(Collected data)
================
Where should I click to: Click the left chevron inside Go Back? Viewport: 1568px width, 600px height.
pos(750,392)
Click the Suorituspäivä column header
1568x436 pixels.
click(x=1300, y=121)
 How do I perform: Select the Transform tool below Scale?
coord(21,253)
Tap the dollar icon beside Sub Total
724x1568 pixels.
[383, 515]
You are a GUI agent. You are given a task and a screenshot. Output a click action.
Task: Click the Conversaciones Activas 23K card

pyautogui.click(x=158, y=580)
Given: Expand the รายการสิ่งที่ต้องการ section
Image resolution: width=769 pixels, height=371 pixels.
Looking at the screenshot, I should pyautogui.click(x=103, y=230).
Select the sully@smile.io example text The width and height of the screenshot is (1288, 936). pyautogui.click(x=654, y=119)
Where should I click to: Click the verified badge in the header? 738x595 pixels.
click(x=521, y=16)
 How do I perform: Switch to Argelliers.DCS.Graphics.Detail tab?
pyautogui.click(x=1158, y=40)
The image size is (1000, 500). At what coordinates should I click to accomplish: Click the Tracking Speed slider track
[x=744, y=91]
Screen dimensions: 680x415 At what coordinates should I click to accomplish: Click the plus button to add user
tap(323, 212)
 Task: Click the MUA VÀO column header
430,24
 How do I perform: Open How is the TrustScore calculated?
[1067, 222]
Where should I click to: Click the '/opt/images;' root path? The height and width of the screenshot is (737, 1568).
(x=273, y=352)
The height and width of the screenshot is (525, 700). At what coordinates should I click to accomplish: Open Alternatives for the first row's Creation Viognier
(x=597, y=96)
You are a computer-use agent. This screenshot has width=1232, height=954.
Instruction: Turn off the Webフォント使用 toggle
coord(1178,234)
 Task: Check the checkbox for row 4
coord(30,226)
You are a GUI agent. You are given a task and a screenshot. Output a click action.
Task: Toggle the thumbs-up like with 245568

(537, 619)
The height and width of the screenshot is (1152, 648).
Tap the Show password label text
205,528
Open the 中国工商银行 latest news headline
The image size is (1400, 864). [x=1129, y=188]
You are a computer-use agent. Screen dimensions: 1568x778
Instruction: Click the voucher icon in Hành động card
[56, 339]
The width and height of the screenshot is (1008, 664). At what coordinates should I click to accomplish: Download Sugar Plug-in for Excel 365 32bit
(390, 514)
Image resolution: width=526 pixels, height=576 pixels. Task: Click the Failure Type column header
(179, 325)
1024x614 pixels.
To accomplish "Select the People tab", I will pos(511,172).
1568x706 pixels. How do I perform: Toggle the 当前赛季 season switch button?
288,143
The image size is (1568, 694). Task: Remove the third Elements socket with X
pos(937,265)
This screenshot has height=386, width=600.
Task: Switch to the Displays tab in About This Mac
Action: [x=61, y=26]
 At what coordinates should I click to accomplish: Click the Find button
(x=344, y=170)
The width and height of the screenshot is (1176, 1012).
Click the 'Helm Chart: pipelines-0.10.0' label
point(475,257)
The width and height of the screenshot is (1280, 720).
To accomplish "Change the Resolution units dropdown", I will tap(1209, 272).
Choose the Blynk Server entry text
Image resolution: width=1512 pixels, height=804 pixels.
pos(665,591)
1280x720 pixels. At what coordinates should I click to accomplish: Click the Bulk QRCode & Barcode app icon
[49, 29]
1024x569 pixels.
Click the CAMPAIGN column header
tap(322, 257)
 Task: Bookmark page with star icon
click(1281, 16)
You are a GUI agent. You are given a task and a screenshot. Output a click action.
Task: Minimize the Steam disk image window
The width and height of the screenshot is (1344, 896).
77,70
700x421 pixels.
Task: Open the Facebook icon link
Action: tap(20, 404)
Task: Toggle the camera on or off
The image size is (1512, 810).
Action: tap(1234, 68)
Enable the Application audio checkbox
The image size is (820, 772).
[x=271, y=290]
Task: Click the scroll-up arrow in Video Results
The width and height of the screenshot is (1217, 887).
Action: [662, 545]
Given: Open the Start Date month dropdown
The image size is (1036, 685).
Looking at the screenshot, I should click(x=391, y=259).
================
| Directions for this task |
Retype every record above exactly as written.

| Answer area |
Where should I click to: Click the left chevron inside Go Back? Viewport: 1568px width, 600px height.
pos(750,392)
Click the Suorituspäivä column header
1568x436 pixels.
click(x=1300, y=121)
 How do I perform: Select the Transform tool below Scale?
coord(21,253)
Tap the dollar icon beside Sub Total
724x1568 pixels.
[383, 515]
You are a GUI agent. You are given a task and a screenshot. Output a click action.
Task: Click the Conversaciones Activas 23K card

pyautogui.click(x=158, y=580)
Given: Expand the รายการสิ่งที่ต้องการ section
Image resolution: width=769 pixels, height=371 pixels.
Looking at the screenshot, I should pyautogui.click(x=103, y=230).
Select the sully@smile.io example text The width and height of the screenshot is (1288, 936). pyautogui.click(x=654, y=119)
Where should I click to: Click the verified badge in the header? 738x595 pixels.
click(x=521, y=16)
 How do I perform: Switch to Argelliers.DCS.Graphics.Detail tab?
pyautogui.click(x=1158, y=40)
The image size is (1000, 500). At what coordinates should I click to accomplish: Click the Tracking Speed slider track
[x=744, y=91]
Screen dimensions: 680x415 At what coordinates should I click to accomplish: Click the plus button to add user
tap(323, 212)
 Task: Click the MUA VÀO column header
430,24
 How do I perform: Open How is the TrustScore calculated?
[1067, 222]
Where should I click to: Click the '/opt/images;' root path? The height and width of the screenshot is (737, 1568).
(x=273, y=352)
The height and width of the screenshot is (525, 700). At what coordinates should I click to accomplish: Open Alternatives for the first row's Creation Viognier
(x=597, y=96)
You are a computer-use agent. This screenshot has width=1232, height=954.
Instruction: Turn off the Webフォント使用 toggle
coord(1178,234)
 Task: Check the checkbox for row 4
coord(30,226)
You are a GUI agent. You are given a task and a screenshot. Output a click action.
Task: Toggle the thumbs-up like with 245568

(537, 619)
The height and width of the screenshot is (1152, 648).
Tap the Show password label text
205,528
Open the 中国工商银行 latest news headline
The image size is (1400, 864). [x=1129, y=188]
You are a computer-use agent. Screen dimensions: 1568x778
Instruction: Click the voucher icon in Hành động card
[56, 339]
The width and height of the screenshot is (1008, 664). At what coordinates should I click to accomplish: Download Sugar Plug-in for Excel 365 32bit
(390, 514)
Image resolution: width=526 pixels, height=576 pixels. Task: Click the Failure Type column header
(179, 325)
1024x614 pixels.
To accomplish "Select the People tab", I will pos(511,172).
1568x706 pixels. How do I perform: Toggle the 当前赛季 season switch button?
288,143
The image size is (1568, 694). Task: Remove the third Elements socket with X
pos(937,265)
This screenshot has height=386, width=600.
Task: Switch to the Displays tab in About This Mac
Action: [x=61, y=26]
 At what coordinates should I click to accomplish: Click the Find button
(x=344, y=170)
The width and height of the screenshot is (1176, 1012).
Click the 'Helm Chart: pipelines-0.10.0' label
point(475,257)
The width and height of the screenshot is (1280, 720).
To accomplish "Change the Resolution units dropdown", I will tap(1209, 272).
Choose the Blynk Server entry text
Image resolution: width=1512 pixels, height=804 pixels.
pos(665,591)
1280x720 pixels. At what coordinates should I click to accomplish: Click the Bulk QRCode & Barcode app icon
[49, 29]
1024x569 pixels.
Click the CAMPAIGN column header
tap(322, 257)
 Task: Bookmark page with star icon
click(1281, 16)
You are a GUI agent. You are given a task and a screenshot. Output a click action.
Task: Minimize the Steam disk image window
The width and height of the screenshot is (1344, 896).
77,70
700x421 pixels.
Task: Open the Facebook icon link
Action: tap(20, 404)
Task: Toggle the camera on or off
The image size is (1512, 810).
Action: tap(1234, 68)
Enable the Application audio checkbox
The image size is (820, 772).
[x=271, y=290]
Task: Click the scroll-up arrow in Video Results
The width and height of the screenshot is (1217, 887).
Action: [662, 545]
Given: Open the Start Date month dropdown
The image size is (1036, 685).
Looking at the screenshot, I should click(x=391, y=259).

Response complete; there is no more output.